Ghost Sites of the Web

Web 1.0 history, forgotten web celebrities, old web sites, commentary, and news by Steve Baldwin. Published erratically since 1996.

June 12, 2006

A Wascally Ghost Site

Why Did the 404 Lounge Die?From Ghost Site correspondent Joel Schlosberg comes a set of forensic notes pertaining to a derelict Web page whose subject will be familiar to many cartoon-lovers. Thanks much, Joel!

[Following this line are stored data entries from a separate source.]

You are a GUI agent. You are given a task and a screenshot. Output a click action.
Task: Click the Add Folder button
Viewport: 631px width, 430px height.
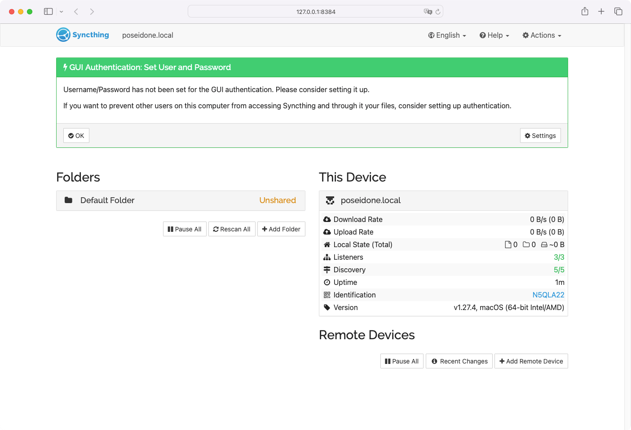pyautogui.click(x=281, y=229)
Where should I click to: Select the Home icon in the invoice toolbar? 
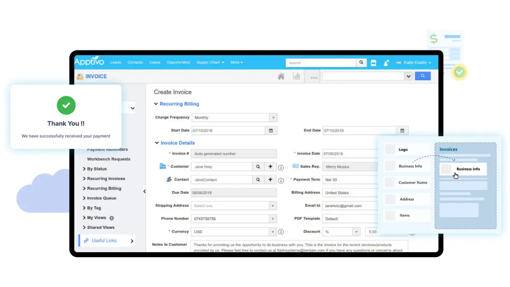(x=281, y=76)
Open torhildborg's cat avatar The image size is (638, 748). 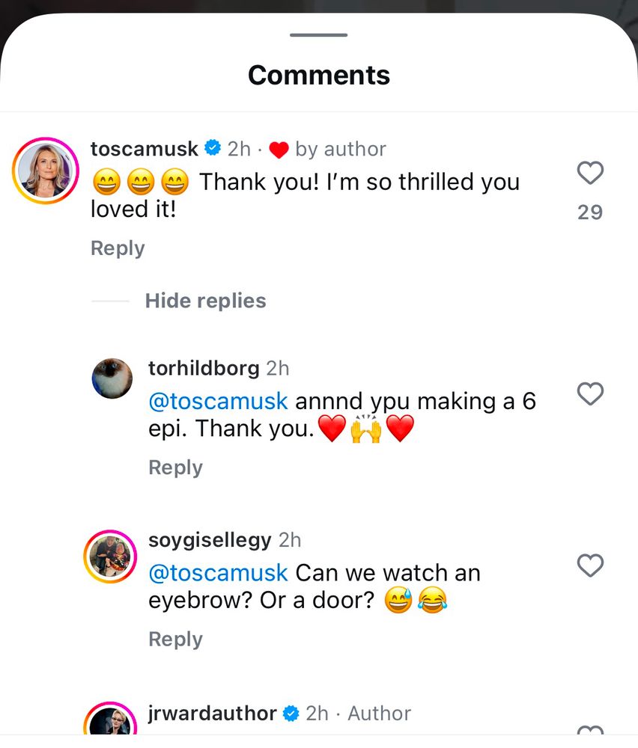click(112, 378)
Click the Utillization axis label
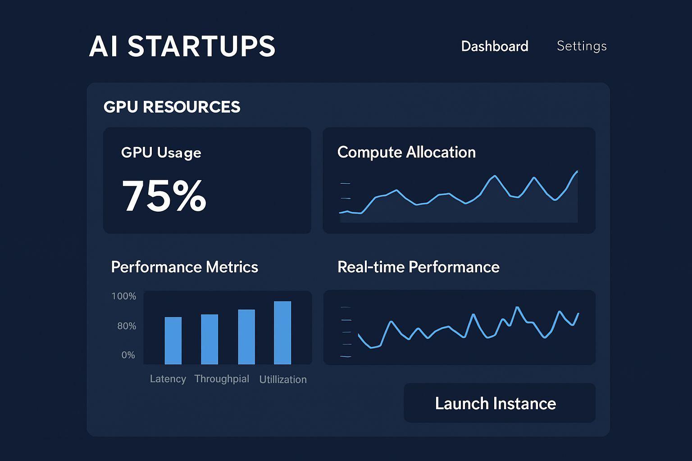Image resolution: width=692 pixels, height=461 pixels. (x=283, y=380)
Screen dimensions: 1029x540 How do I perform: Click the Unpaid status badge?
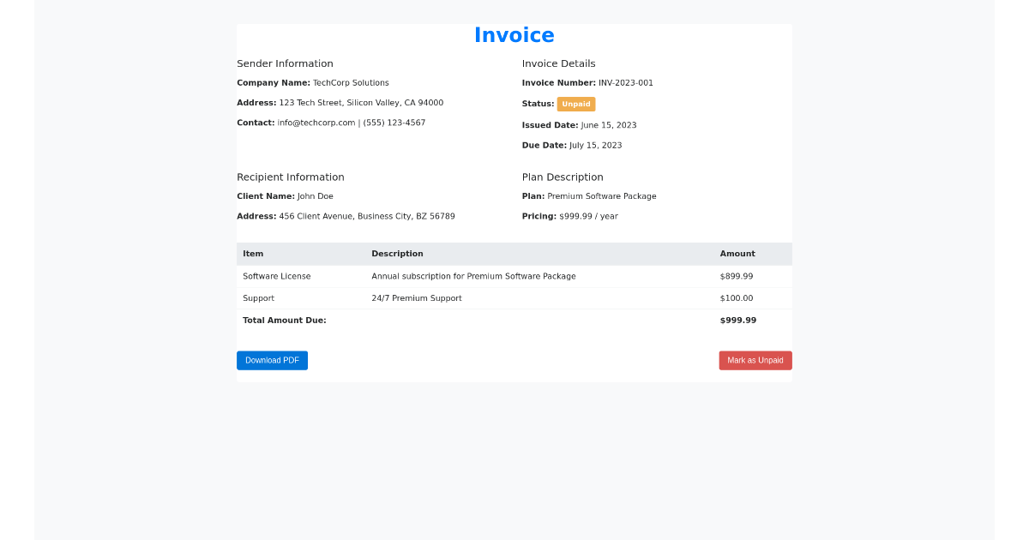(x=575, y=104)
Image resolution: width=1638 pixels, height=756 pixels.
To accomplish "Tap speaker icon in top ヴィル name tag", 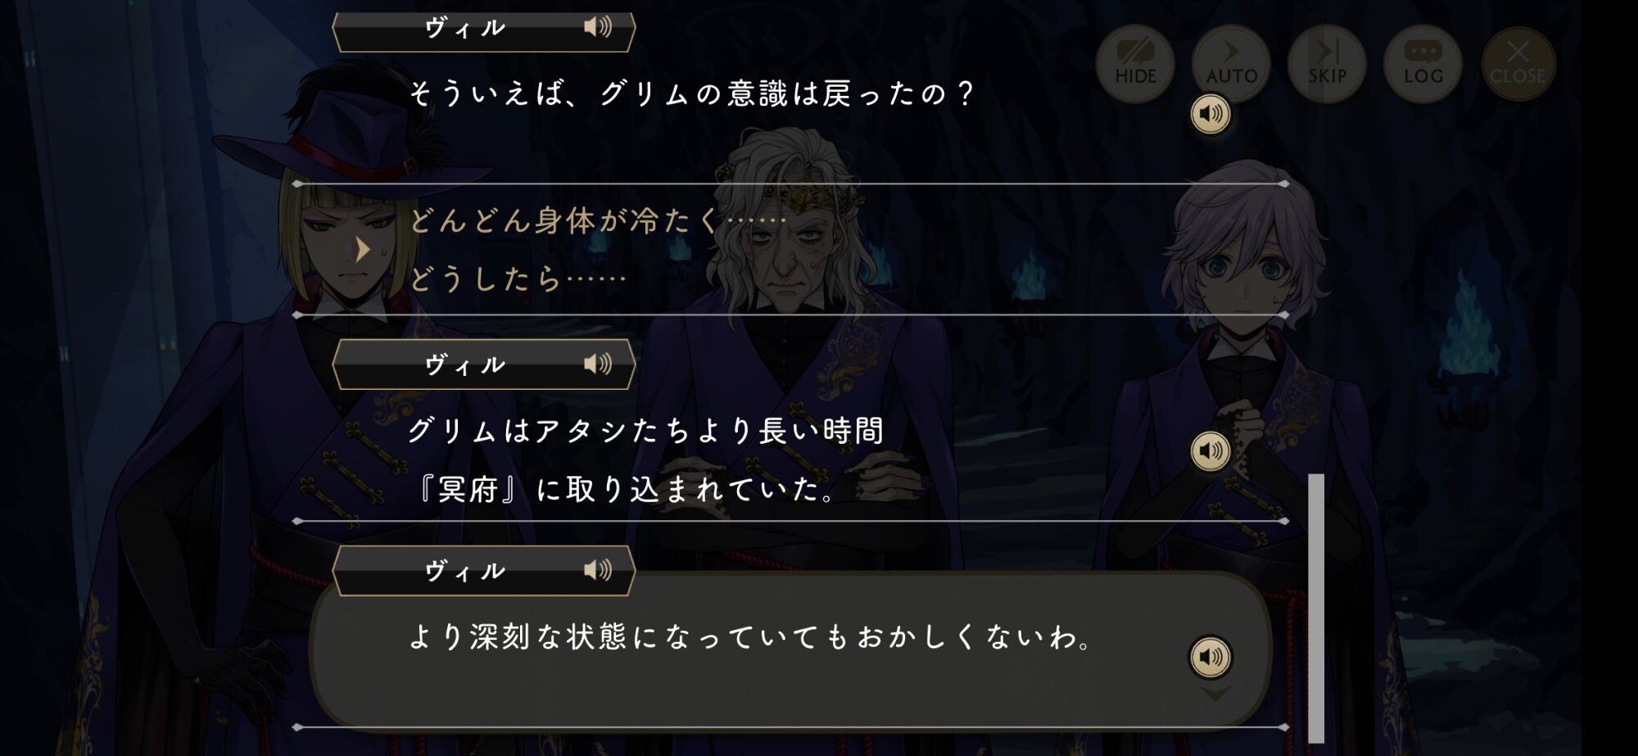I will [598, 27].
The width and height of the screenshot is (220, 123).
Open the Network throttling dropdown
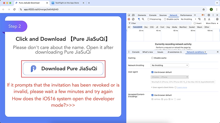coord(170,65)
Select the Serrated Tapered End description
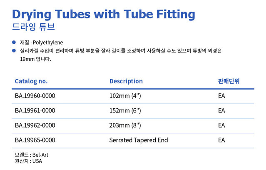The width and height of the screenshot is (266, 170). point(139,140)
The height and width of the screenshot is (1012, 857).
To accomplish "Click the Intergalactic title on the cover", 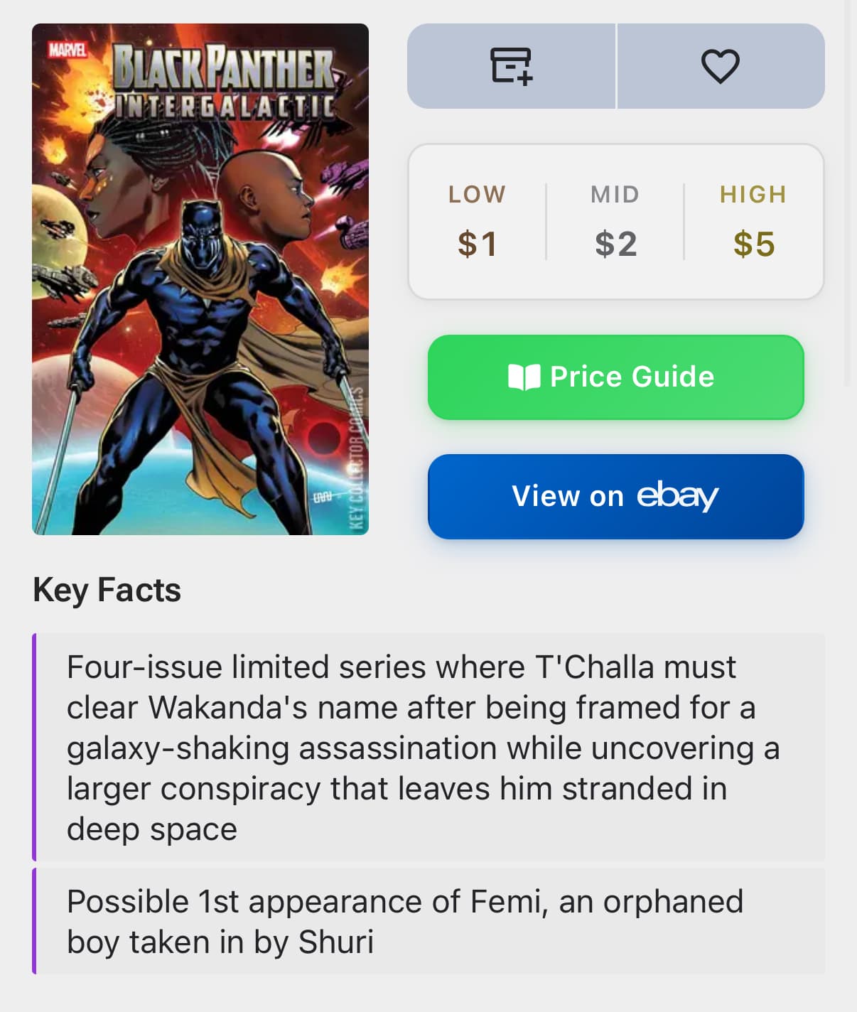I will (225, 107).
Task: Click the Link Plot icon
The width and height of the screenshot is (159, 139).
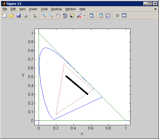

Here's a prototypical ghost site I just found: a website devoted to classic Warner Brothers cartoons called The Non-Stick Looney Page, at

http://www.nonstick.com/

It's a bit hard to determine just when the site was abandoned, but it seems to have been a long time ago: the front page says, "Last modified: 09-Mar-2000"; the latest addition to the "What's New?" page is the addition of Windows 95/98 desktop themes in December 1998; the FAQ page lists "several enhancements" that "are planned for 1998/1999"; and the last change recorded to the front page by archive.org was back in 2002.

The page http://www.nonstick.com/mgm/ has some vintage link buttons: for Netscape 3.0 and a 1996 button for the EFF Blue Ribbon campaign.

A page of public domain cartoons in RealVideo format has some very advanced minimum requirements: "The following cartoons require Real Player 5.0 or higher and a 56kbps internet connection or higher."

The credits page has a list of ancient web awards from 1996-7, and also mentions that the website was included in the 1996 book "World Wide Web Top 1000" by R. F. Holznagel.

Many of the pages contain one of three banner ads, which are broken links to one of these sites: http://www.nonstick.com/looneytrivia, http://www.looneydisc.com/, and http://www.cartease.com/.

There's a link on the sounds page to the old ibiblio address when that venerable website's name was sunSITE (it changed its name from sunSITE to MetaLab in 1998 and then to ibiblio in 2000: see http://www.ibiblio.org/history/, at sunsite.unc.edu.

One wonders why this site died. Did Cease and Desist letters appear in the night?

Even though it's dead, the nonstick site offers much to the Warner Bros. cartoon fan, especially by offering such wonderful public domain cartoons as Robert Clampett's 1943 classic, Falling Hare, in Real Video format.